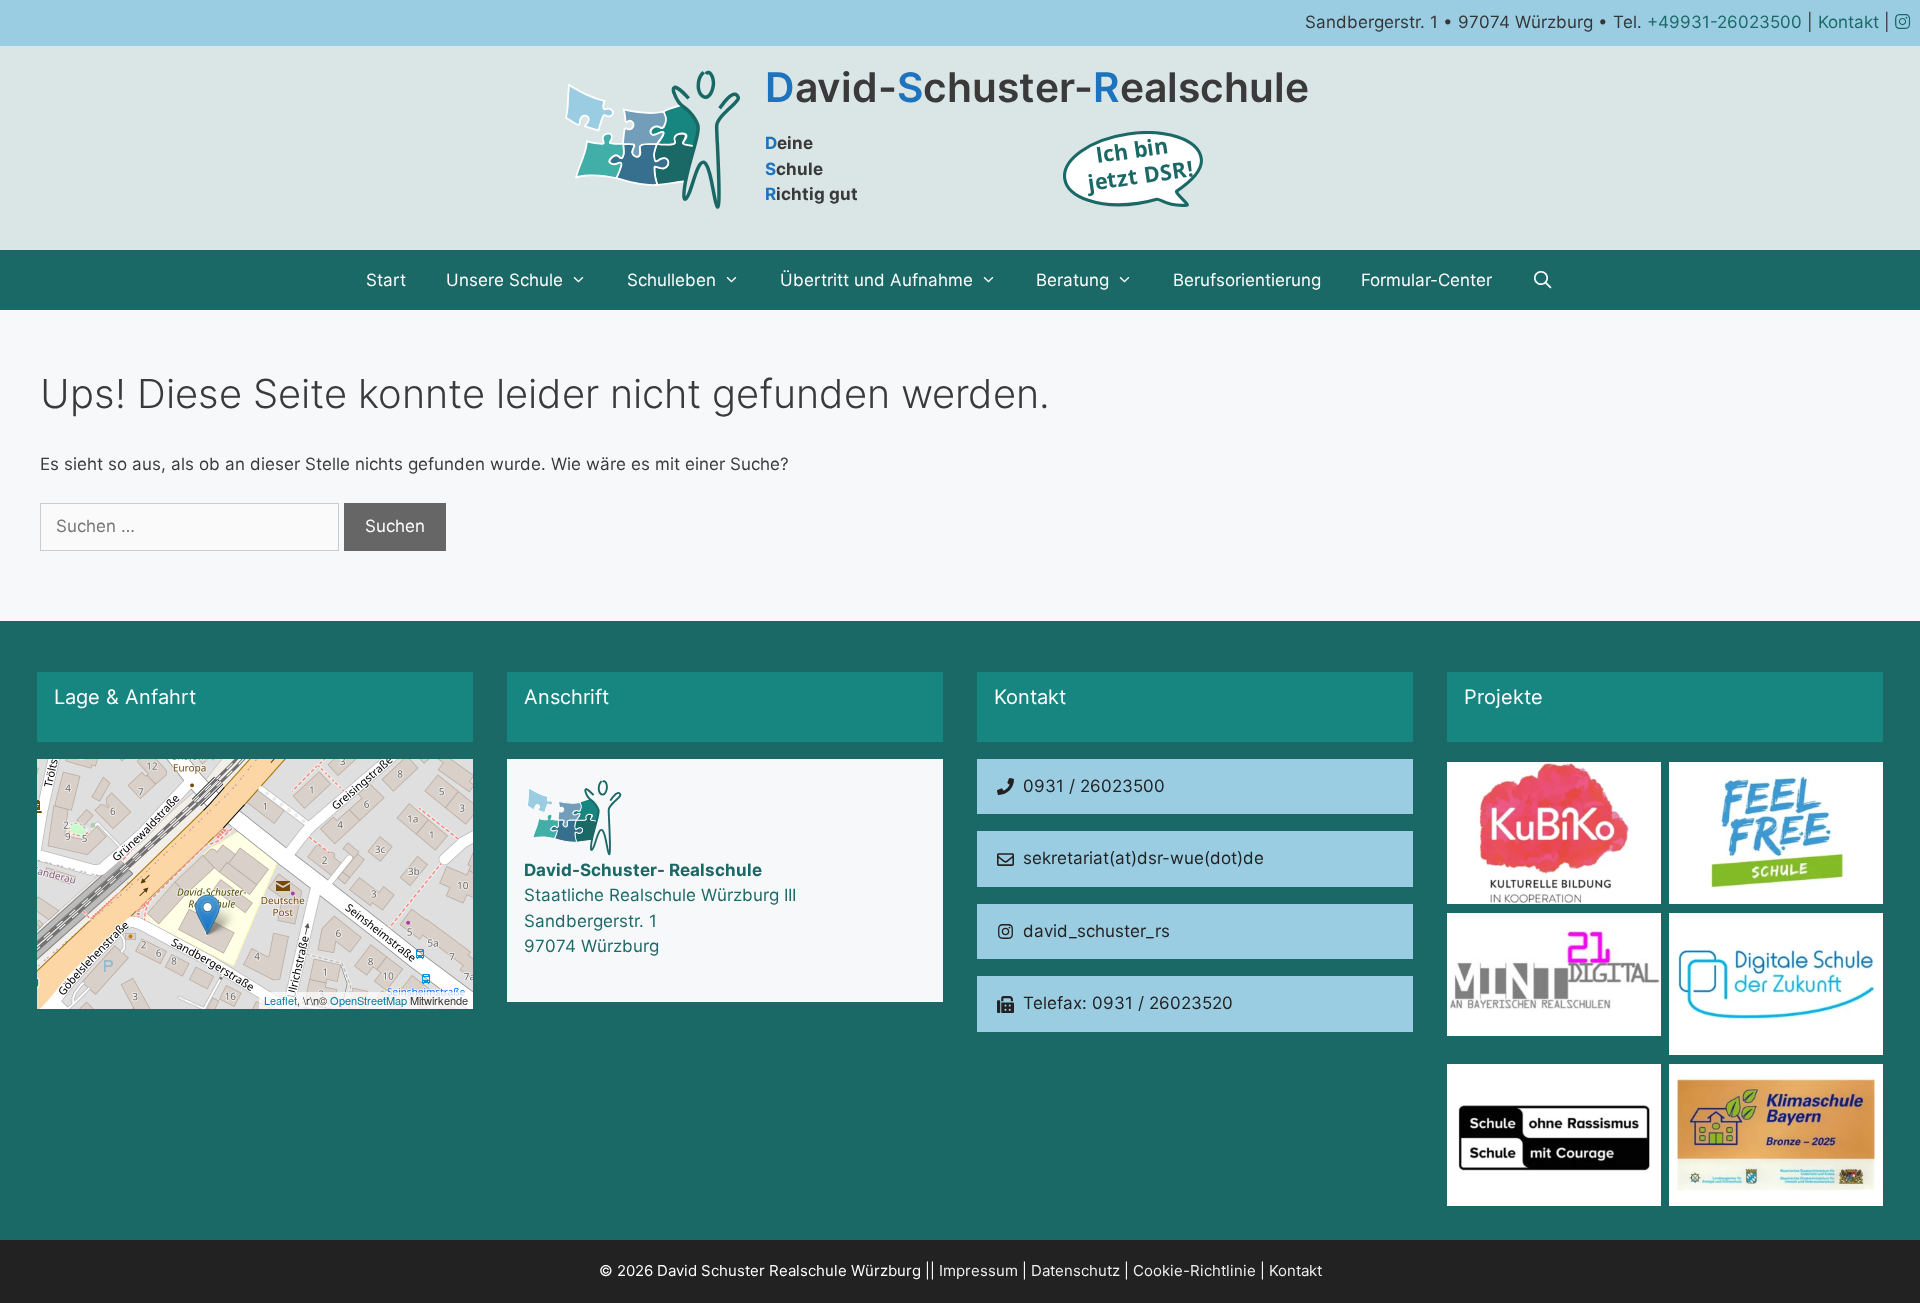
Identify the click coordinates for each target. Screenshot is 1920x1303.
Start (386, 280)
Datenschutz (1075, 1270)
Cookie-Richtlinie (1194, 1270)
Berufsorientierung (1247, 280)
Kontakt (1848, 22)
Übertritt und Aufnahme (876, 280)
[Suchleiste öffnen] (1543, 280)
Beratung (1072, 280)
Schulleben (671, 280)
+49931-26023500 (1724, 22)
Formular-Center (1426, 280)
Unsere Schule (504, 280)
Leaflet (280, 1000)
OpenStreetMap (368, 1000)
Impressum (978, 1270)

○ ○ ○ ○ ○ ○ ○

> **TASK ITEM**
Retype each entry exactly. No pictures.

> **EXERCISE OUTPUT**
Identify the click coordinates for each target. Screenshot is 1920x1303.
Start (386, 280)
Datenschutz (1075, 1270)
Cookie-Richtlinie (1194, 1270)
Berufsorientierung (1247, 280)
Kontakt (1848, 22)
Übertritt und Aufnahme (876, 280)
[Suchleiste öffnen] (1543, 280)
Beratung (1072, 280)
Schulleben (671, 280)
+49931-26023500 (1724, 22)
Formular-Center (1426, 280)
Unsere Schule (504, 280)
Leaflet (280, 1000)
OpenStreetMap (368, 1000)
Impressum (978, 1270)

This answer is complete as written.